Faktaindonesianews.com Insiden kekerasan terjadi di Stasiun Depok Baru yang melibatkan seorang anggota Tentara Nasional Indonesia Angkatan Darat (TNI AD) berpangkat peltu. Korban dianiaya setelah menegur seorang ibu yang diduga bersikap kasar terhadap anaknya.

Peristiwa tersebut sontak menjadi perhatian publik karena berawal dari niat baik korban yang ingin melindungi seorang anak.

Bacaan Lainnya

Kronologi Kejadian: Teguran Berujung Pengeroyokan

Menurut keterangan Kasi Humas Polres Metro Depok, AKP Made Budi, kejadian berlangsung pada Jumat (24/4) sekitar pukul 19.00 WIB.

Saat itu, korban melihat seorang ibu bersikap kasar terhadap anaknya di area stasiun. Tidak tinggal diam, korban kemudian memberikan teguran secara langsung.

Namun, teguran tersebut justru memicu emosi pihak keluarga si ibu.

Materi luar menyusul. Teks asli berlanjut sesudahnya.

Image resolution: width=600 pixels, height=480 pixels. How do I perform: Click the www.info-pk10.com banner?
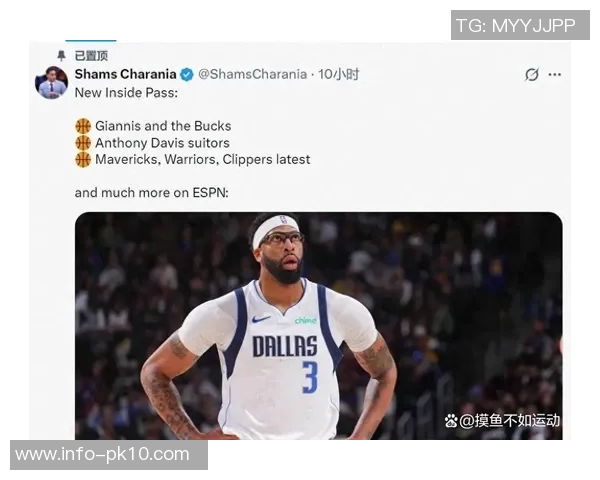[x=109, y=455]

“(Korban) menegur ibu kasar ke anaknya,” ujar Made.

Situasi pun memanas ketika suami dari ibu tersebut tidak menerima teguran itu dan justru mengajak sejumlah rekannya untuk melakukan pengeroyokan terhadap korban.

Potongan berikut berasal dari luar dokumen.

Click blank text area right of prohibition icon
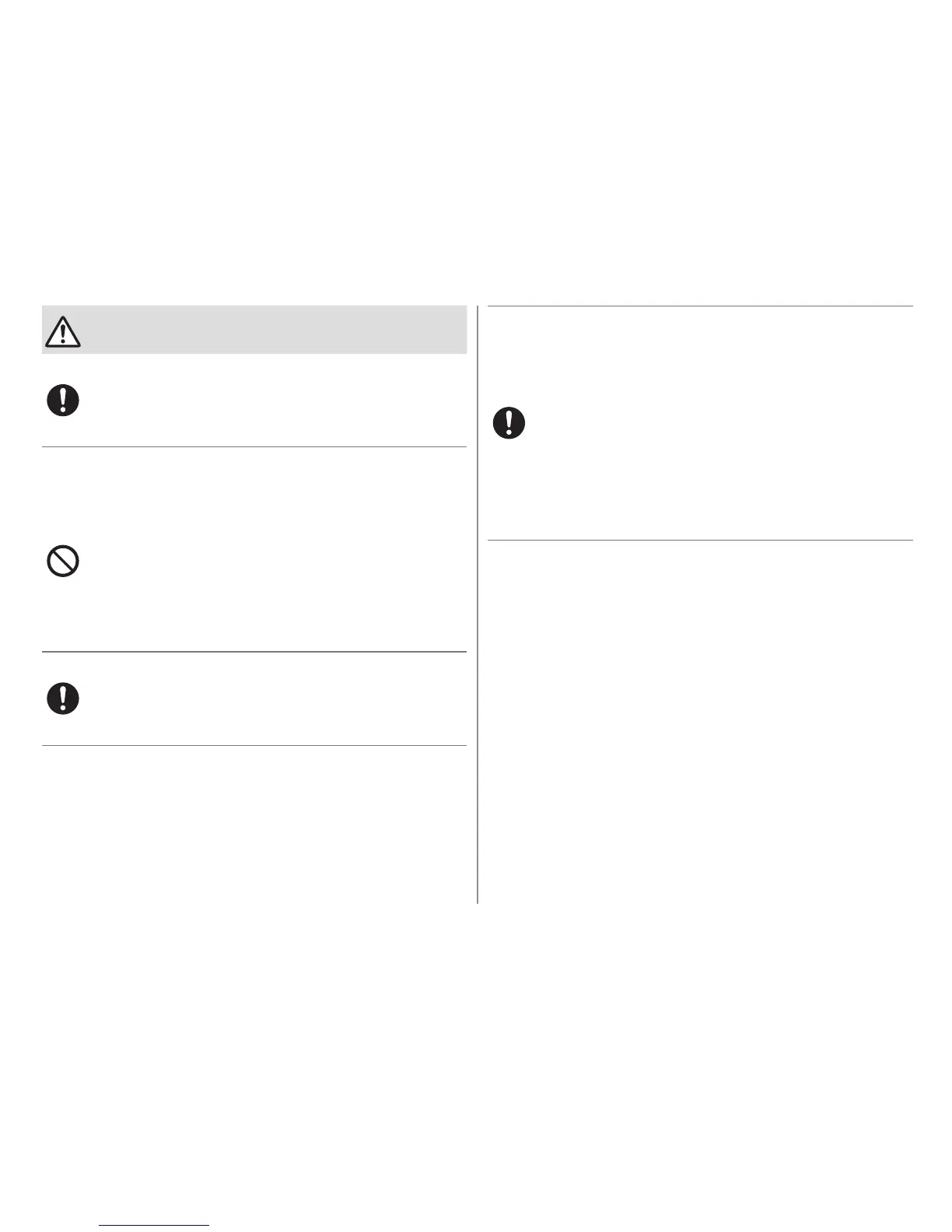 coord(272,562)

Korban Mengalami Luka Memar

Akibat pengeroyokan tersebut, anggota TNI itu mengalami luka fisik.

“Luka memar di badan,” jelas Made, Minggu (26/4).

Meski tidak dilaporkan mengalami luka berat, kejadian ini tetap menjadi perhatian serius aparat penegak hukum karena melibatkan tindakan kekerasan secara bersama-sama.

Polisi Amankan Dua Pelaku, Satu Masih Diburu

Berdasarkan hasil penyelidikan serta rekaman CCTV di lokasi kejadian, polisi mengidentifikasi ada tiga orang pelaku yang terlibat aktif dalam aksi pemukulan.

Dari jumlah tersebut, dua orang telah berhasil diamankan, termasuk suami dari ibu yang ditegur korban.

“Sampai saat ini diduga pelaku yang aktif melakukan pemukulan itu 3 orang. Tapi yang kita amankan sudah 2 orang,” ungkap Made.

Ia juga menegaskan bahwa pihak kepolisian masih terus melakukan pengembangan untuk menangkap satu pelaku lainnya yang masih buron.

Suami Pelaku Diduga Paling Aktif Melakukan Kekerasan

Dalam penyelidikan awal, polisi menemukan bahwa suami dari ibu tersebut merupakan pihak yang paling aktif melakukan kekerasan terhadap korban.

“Iya, dia memang yang paling aktif untuk melukai korban,” tambah Made.

Hal ini memperkuat dugaan bahwa aksi pengeroyokan dilakukan secara terencana setelah adanya emosi yang dipicu oleh teguran korban.